Alice Oliver (b. 1998), is a research-driven visual artist and writer whose practice focuses on our relationships to our surrounding natural landscape, and within a contemporary feminist discourse, provides a retelling of the deeply intimate connections between human and non-human nature. In an ongoing lyrical exploration into the relationship between the ancient landscape surrounding her and photography's materiality, cyclical traces emerge as Alice unveils the natural cycles and suppressed narratives by visualising the rituals of the female body.
Alice Oliver
Abortion and contraception are by no means modern interventions. For millennia, women have
utilised a variety of plants to control and regulate their fertility. To this day, our hedgerows and
waysides are still rich with these plants that were once used as emmenagogues and abortifacients,
that allowed women to have bodily autonomy.
By unveiling lost narratives, and visualising the rituals of the sexual and reproductive female body,
ancient knowledge that was stripped from women, in the face of modern medicine, is revealed. This
investigation seeks to awaken us from our latent and patriarchal origins that deemed these skills of
caring, healing, and maintaining women’s bodies, a threat to those in power.

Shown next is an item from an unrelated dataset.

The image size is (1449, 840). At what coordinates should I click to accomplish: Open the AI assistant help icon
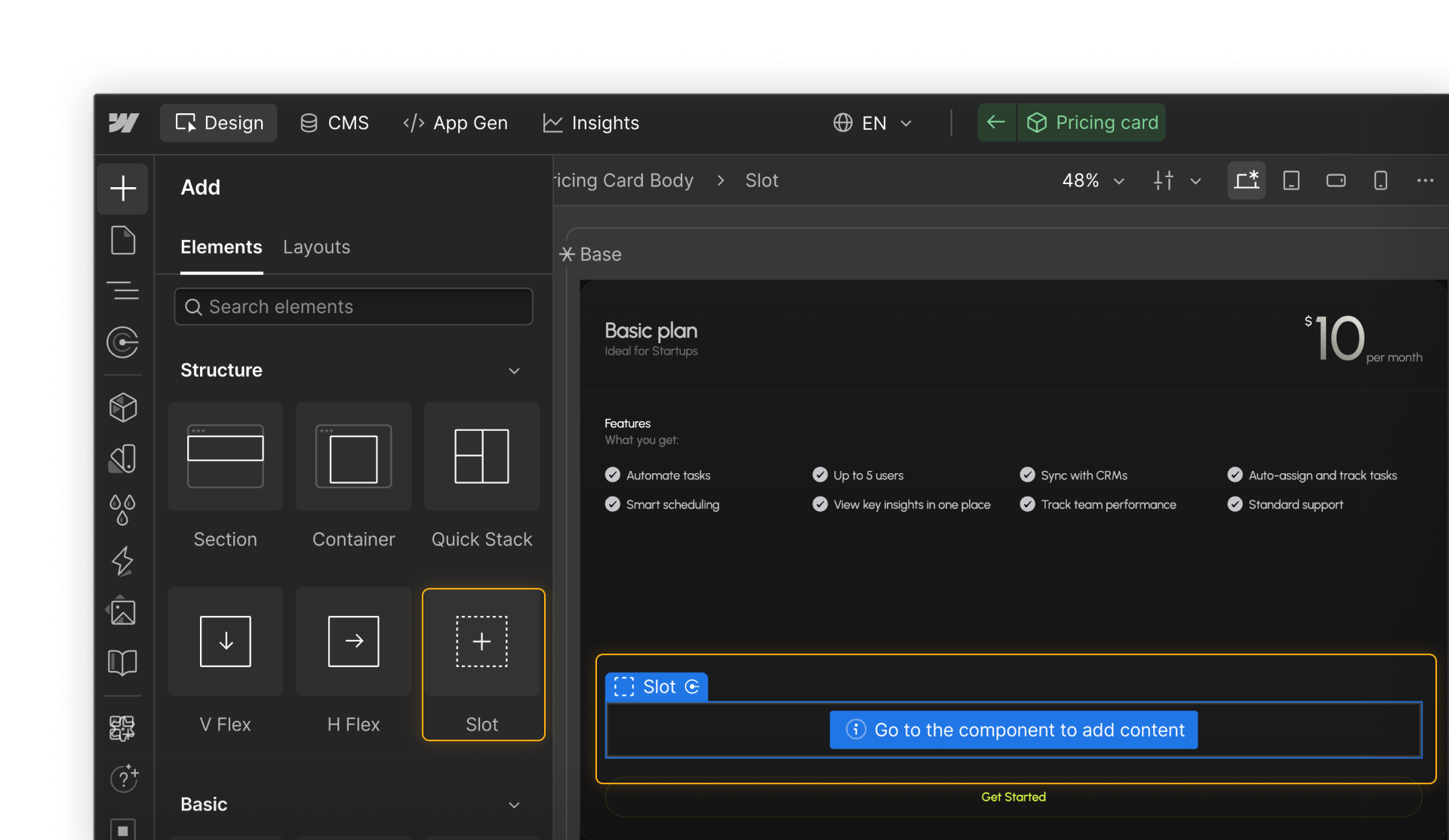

Within this interchange between the natural elements, cyclical traces between women, celestial
bodies, and the land emerge. Through the use of the powerful flora, alongside the light of the moon
to quite literally shed light on our histories. Tying us not only to one another but also to non-human
beings we find within nature. Revealing how intrinsically interconnected humans are within the
natural processes of the land and the stratosphere beyond.